Glossopharyngeal neuralgia (GN) is a rare pain syndrome that affects the glossopharyngeal nerve (the ninth cranial nerve that lies deep within the neck).
Glossopharyngeal neuralgia usually begins after age 40 and occurs more often in men. GN primarily affects the elderly.
GN can be caused by compression of the glossopharyngeal nerve, but in some cases, no cause is evident. Rarely, the cause is a tumor in the brain or neck. Like trigeminal neuralgia, GN is associated with multiple sclerosis.
GN causes sharp, stabbing pulses of pain in the back of the throat and tongue, the tonsils, and the middle ear. The excruciating pain of GN can last for a few seconds to a few minutes, and may return multiple times in a day or once every few weeks.
Many individuals with GN relate the attacks of pain to specific trigger factors such as:
- Swallowing
- Drinking cold liquids
- Sneezing
- Coughing
- Talking
- Clearing the throat
- Touching the gums or inside the mouth
Some individuals recover from an initial attack and never have another. Others will experience clusters of attacks followed by periods of short or long remission. Individuals may lose weight if they fear that chewing, drinking, or eating will cause an attack.

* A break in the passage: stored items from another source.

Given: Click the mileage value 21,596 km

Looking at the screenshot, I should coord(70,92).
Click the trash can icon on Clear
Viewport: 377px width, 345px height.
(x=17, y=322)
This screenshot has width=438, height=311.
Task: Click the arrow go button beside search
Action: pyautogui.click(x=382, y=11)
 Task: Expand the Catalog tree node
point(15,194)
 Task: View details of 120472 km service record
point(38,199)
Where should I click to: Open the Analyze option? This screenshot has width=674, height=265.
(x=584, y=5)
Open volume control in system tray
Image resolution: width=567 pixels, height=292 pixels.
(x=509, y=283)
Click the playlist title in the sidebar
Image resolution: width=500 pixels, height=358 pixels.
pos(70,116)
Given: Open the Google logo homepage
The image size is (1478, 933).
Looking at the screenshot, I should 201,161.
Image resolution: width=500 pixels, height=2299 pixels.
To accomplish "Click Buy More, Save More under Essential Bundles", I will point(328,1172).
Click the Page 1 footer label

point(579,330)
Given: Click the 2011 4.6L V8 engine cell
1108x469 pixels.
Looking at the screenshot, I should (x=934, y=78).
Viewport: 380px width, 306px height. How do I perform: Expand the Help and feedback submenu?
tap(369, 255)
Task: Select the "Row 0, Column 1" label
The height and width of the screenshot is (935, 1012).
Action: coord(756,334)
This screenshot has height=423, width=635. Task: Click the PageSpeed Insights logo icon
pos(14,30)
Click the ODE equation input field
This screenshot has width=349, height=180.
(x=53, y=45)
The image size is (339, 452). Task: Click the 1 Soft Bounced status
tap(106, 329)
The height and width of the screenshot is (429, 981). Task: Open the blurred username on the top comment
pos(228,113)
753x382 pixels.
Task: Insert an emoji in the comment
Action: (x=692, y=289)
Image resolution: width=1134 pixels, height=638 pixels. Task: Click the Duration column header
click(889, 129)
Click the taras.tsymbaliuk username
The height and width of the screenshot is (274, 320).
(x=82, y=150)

Most doctors will attempt to treat the pain first with drugs. Some individuals respond well to anticonvulsant drugs, such as carbamazepine and gabapentin. Surgical options, including nerve resection, tractotomy, or microvascular decompression, should be considered when individuals either don’t respond to, or stop responding to, drug therapy. Surgery is usually successful at ending the cycles of pain, although there may be some sensory loss in the mouth, throat, or tongue.